Start of Block
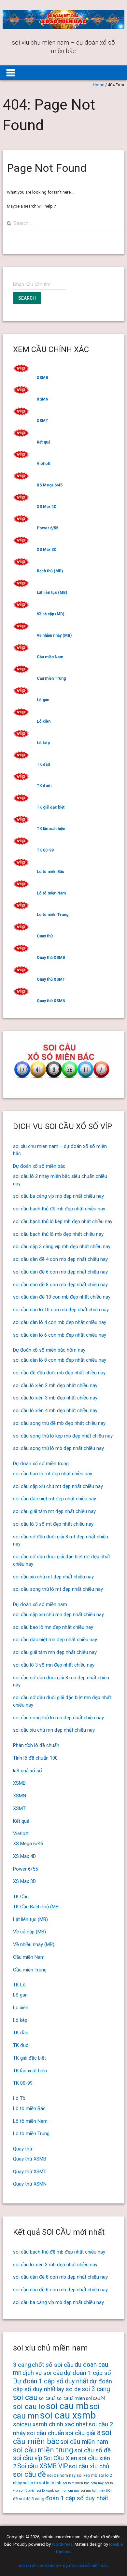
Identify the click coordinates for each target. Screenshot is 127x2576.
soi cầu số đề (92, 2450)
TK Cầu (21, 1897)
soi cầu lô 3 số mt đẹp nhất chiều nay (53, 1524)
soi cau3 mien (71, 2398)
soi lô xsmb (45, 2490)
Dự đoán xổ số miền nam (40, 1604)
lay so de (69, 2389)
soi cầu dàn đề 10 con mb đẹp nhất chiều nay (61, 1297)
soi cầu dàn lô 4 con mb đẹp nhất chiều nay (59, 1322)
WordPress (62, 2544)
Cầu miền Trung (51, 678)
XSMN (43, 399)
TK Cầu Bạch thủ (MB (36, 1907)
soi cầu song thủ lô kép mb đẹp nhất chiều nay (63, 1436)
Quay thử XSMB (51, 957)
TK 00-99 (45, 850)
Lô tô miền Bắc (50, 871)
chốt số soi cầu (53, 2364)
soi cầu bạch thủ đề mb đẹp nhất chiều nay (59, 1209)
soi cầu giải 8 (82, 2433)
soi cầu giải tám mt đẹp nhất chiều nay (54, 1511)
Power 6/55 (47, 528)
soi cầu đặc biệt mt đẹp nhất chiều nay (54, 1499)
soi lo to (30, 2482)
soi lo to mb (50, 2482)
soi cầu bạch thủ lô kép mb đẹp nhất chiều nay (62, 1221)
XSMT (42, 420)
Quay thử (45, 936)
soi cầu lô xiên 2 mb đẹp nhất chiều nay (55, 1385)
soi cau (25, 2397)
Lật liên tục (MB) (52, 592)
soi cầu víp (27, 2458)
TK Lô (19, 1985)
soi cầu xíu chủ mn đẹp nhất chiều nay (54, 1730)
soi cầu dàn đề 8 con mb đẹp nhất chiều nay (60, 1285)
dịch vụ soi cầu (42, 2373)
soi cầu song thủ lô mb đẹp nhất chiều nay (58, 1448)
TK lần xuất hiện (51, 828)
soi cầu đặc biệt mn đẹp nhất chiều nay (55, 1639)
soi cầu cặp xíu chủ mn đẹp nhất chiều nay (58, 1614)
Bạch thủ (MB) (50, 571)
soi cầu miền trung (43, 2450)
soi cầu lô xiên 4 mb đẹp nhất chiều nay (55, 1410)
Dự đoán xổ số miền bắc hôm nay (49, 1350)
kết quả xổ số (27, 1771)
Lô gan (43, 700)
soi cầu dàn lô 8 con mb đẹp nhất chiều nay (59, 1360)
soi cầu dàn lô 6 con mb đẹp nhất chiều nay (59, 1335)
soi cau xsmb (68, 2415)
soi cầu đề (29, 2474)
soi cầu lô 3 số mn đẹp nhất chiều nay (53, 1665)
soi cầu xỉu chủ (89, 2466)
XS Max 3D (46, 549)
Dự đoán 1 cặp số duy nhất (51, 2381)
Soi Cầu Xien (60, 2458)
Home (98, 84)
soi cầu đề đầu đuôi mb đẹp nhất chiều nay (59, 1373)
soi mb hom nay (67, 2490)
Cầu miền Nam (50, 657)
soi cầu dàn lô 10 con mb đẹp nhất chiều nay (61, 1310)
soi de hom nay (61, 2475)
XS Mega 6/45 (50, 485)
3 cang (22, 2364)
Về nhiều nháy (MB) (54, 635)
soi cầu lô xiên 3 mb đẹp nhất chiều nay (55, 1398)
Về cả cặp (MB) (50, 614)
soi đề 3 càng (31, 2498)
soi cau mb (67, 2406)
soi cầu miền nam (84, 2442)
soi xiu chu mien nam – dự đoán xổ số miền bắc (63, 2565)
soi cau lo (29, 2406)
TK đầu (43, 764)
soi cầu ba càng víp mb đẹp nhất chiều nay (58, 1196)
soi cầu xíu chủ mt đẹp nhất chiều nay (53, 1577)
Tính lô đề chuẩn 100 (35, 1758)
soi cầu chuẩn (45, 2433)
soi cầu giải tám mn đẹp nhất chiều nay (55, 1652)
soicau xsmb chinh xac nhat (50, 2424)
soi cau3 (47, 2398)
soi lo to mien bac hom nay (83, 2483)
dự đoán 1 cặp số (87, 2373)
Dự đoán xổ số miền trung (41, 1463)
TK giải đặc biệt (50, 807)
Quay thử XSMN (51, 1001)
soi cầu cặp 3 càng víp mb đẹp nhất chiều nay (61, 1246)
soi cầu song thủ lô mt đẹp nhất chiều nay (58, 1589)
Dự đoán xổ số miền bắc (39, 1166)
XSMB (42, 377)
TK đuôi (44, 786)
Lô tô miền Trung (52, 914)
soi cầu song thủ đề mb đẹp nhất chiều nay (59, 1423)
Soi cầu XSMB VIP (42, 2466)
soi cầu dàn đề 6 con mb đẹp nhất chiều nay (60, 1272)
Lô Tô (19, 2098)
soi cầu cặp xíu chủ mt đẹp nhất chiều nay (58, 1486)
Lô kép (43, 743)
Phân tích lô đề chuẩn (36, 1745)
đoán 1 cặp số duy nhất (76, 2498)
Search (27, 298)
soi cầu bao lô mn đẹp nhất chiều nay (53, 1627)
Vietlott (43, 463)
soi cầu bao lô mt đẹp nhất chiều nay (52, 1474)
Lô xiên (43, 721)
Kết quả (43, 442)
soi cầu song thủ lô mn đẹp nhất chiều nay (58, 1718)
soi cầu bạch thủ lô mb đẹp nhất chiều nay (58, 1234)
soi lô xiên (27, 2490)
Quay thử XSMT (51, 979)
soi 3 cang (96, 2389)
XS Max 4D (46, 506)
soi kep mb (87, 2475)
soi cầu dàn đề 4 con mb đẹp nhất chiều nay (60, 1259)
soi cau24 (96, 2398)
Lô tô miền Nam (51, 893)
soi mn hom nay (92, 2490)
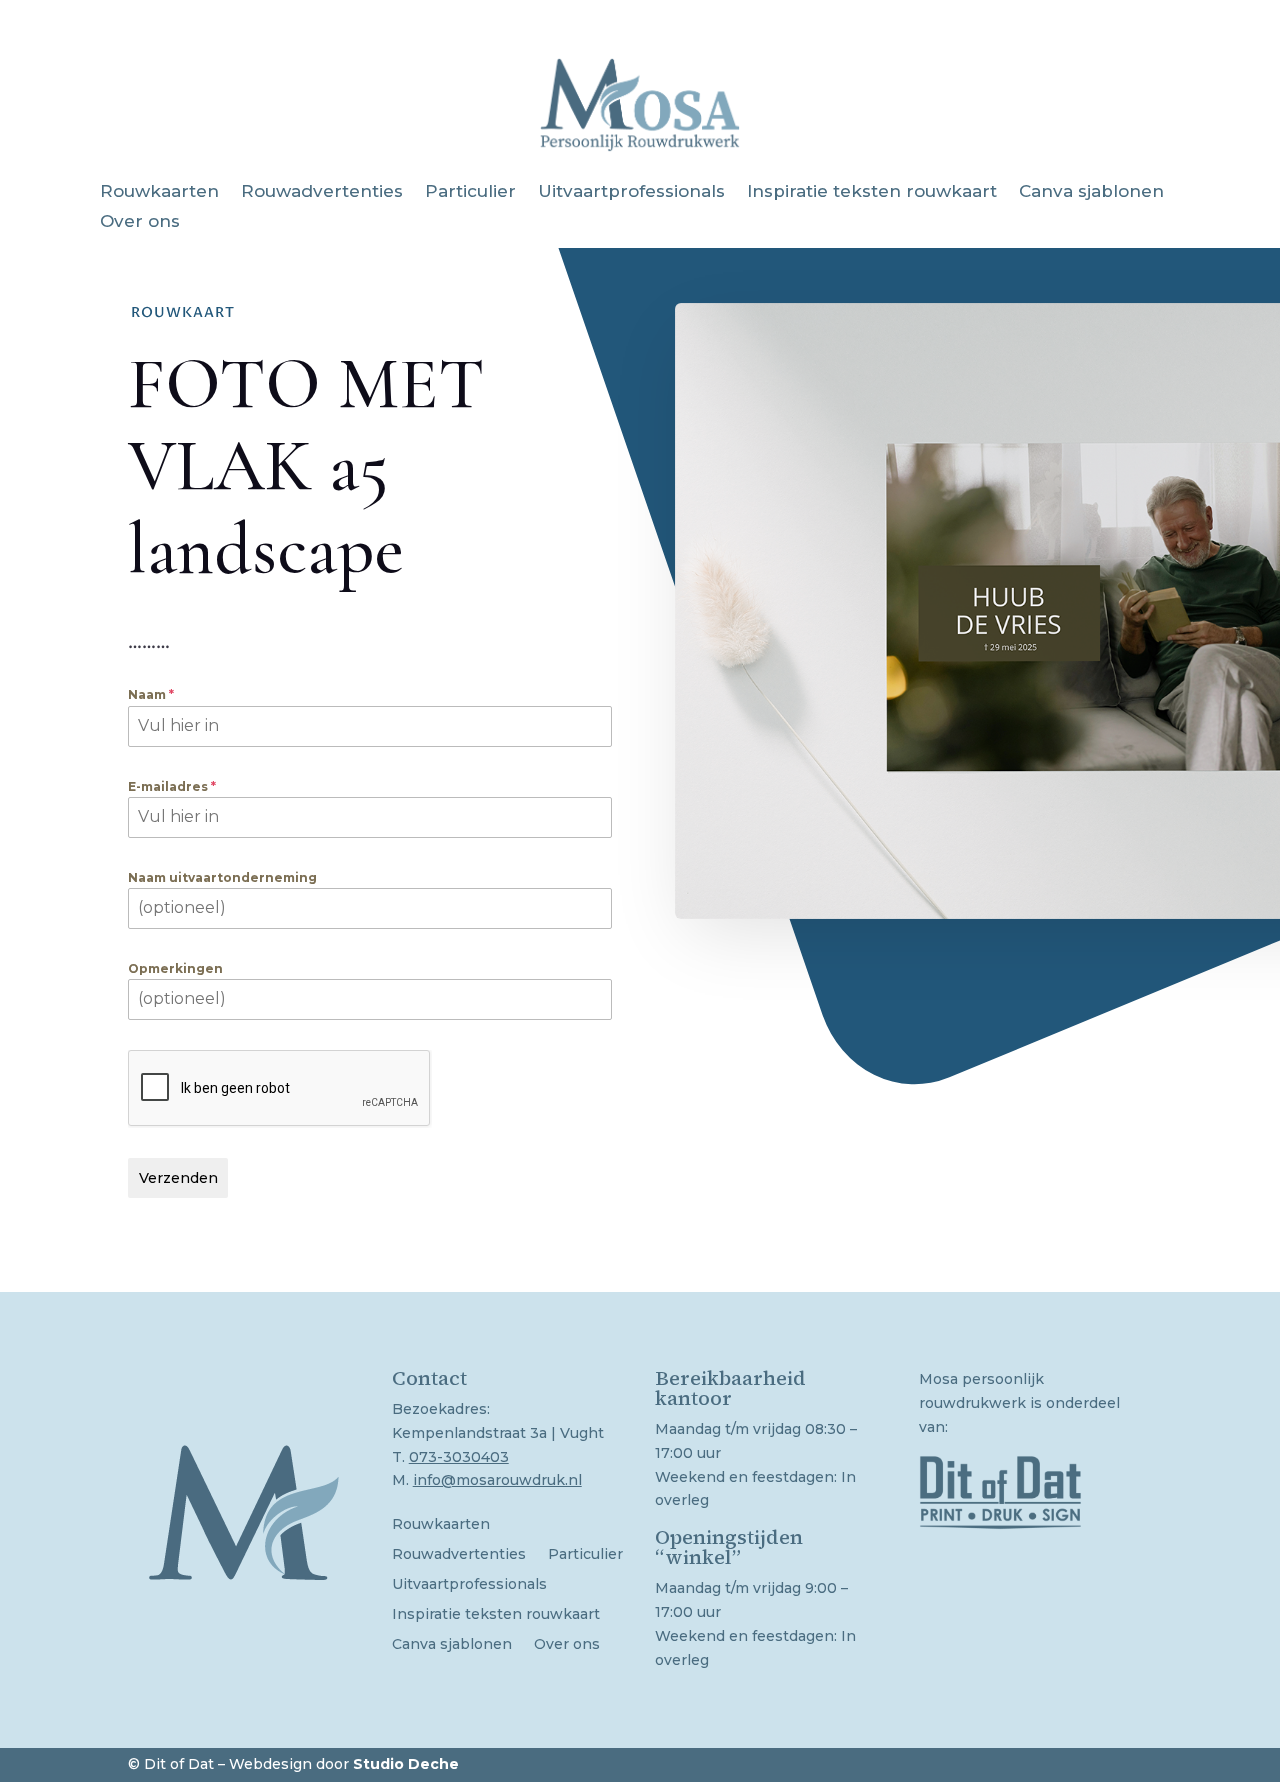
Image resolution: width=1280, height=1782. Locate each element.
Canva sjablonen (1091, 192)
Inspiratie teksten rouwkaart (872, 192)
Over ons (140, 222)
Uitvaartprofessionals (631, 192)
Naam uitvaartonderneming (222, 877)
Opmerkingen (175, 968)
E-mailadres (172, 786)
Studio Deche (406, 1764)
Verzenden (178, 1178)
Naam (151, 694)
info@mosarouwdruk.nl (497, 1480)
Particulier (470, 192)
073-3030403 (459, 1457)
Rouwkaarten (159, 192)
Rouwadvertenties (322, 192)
End of Block
- [Required action]:
If a picture sits between the line containing "soi cầu dàn đề 4" and the line containing "Rouwkaarten (159, 192)", leave it out, and return the lines of that range above exactly, both ends included.

- [Solution for this task]:
soi cầu dàn đề 4 con mb đẹp nhất chiều nay (60, 1259)
soi cau24 (96, 2398)
Lô tô miền Nam (51, 893)
soi mn hom nay (92, 2490)
Image resolution: width=1280, height=1782. Locate each element.
Canva sjablonen (1091, 192)
Inspiratie teksten rouwkaart (872, 192)
Over ons (140, 222)
Uitvaartprofessionals (631, 192)
Naam uitvaartonderneming (222, 877)
Opmerkingen (175, 968)
E-mailadres (172, 786)
Studio Deche (406, 1764)
Verzenden (178, 1178)
Naam (151, 694)
info@mosarouwdruk.nl (497, 1480)
Particulier (470, 192)
073-3030403 (459, 1457)
Rouwkaarten (159, 192)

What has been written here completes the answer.